Carolyn’s daughters were angry because they believed he was taking advantage of their mother’s mental fragility. They showed me security camera footage of the mother looking perplexed as David showed the property to the real estate agents.

Carolyn had promised to give part of the $600,000 from the sale of the property to David to secure his future.

The sale went through quickly and Carolyn received a check. But at that very moment she was admitted to hospital with Covid.

Carolyn refused to be vaccinated on David’s advice he convinced her that the vaccination program was a government control process.

When she was sent home, Caroline’s poor physical and mental condition allowed her daughters to become her legal guardians, giving them control of her mother’s finances.

Carolyn died shortly afterwards. “It wasn’t Covid that killed her,” says Susan, “but Covid definitely didn’t help because she was already in decline.”

The daughters did not allow David to visit Carolyn in her final days, nor did they call her to tell her she had died. There was also no funeral as the daughters were angered by the local church’s attitude towards the process.

Susan and Sally still feel that their mother was betrayed and that no one doctors, police or social services helped them. “Everyone’s hands were tied,” says the daughter. “They didn’t see what we saw.”

There are one million people with dementia in the UK, a third of whom are undiagnosed. This makes them extremely vulnerable.

After hearing Susan and Sally express their concerns about their mother, I spoke to two geriatric experts about what they had said and about the problem of financial abuse, which is a growing problem in both the UK and the US represents problem.

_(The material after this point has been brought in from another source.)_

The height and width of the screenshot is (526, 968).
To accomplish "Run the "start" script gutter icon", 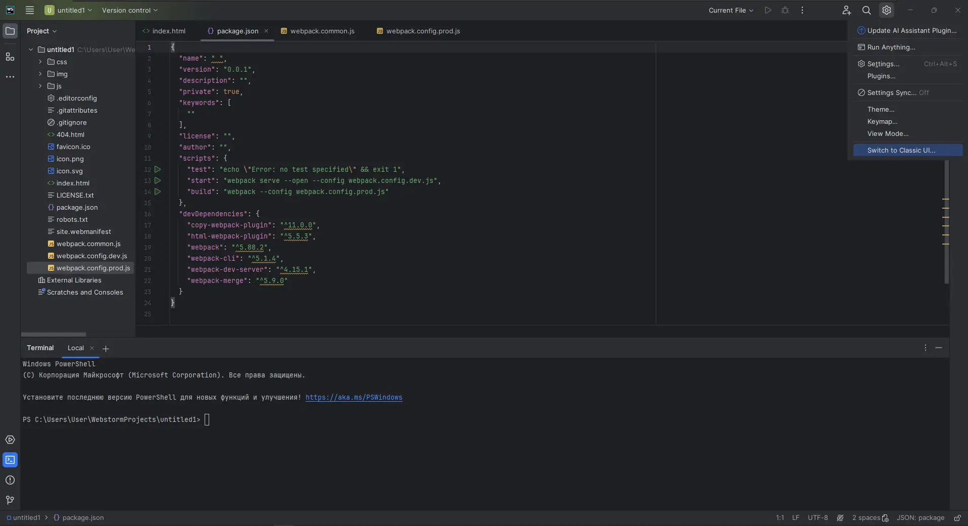I will pos(158,180).
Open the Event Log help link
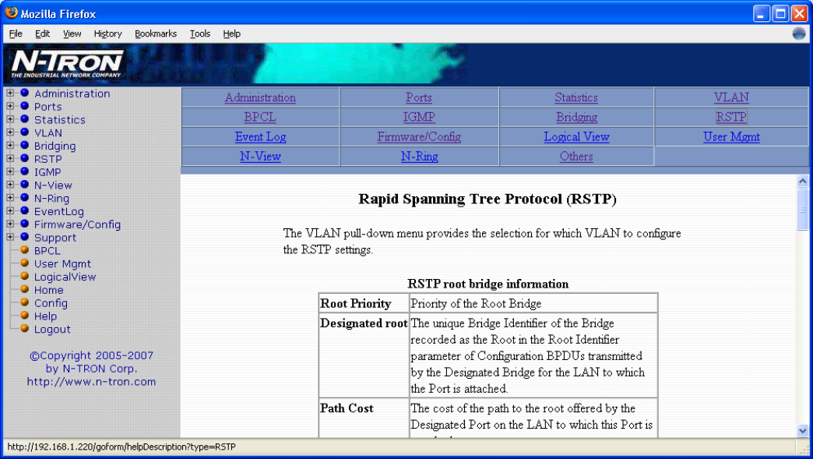 (260, 137)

According to Mark Lachs of Weill Cornell Medicine and his colleague Jason Karlawish of the Penn Memory Center, financial performance may be one of the first things to decline when the brain is damaged by disease or age.

Karlawish says: “Making financial decisions is a huge cognitive challenge. Even if you have mild cognitive impairment, you can make mistakes with your finances, even if you’re otherwise doing well in your daily life.” Doctors told me that half of the patients who come to the memory clinic in New York have fallen for scams.

Back in Cayucos, David is homeless again, despite having the van Carolyn helped him buy. He has parked in the same spot he did when he arrived in town and tries to make a living by selling jewelry and art made from recycled items.

The last time I saw him he was in some kind of trance, turning a lighter on and off and telling himself that he loved Carolyn: “When she called I came, I miss Carolyn, I loved Carolyn,” he said.

“I was on my little mission trying to make you proud.”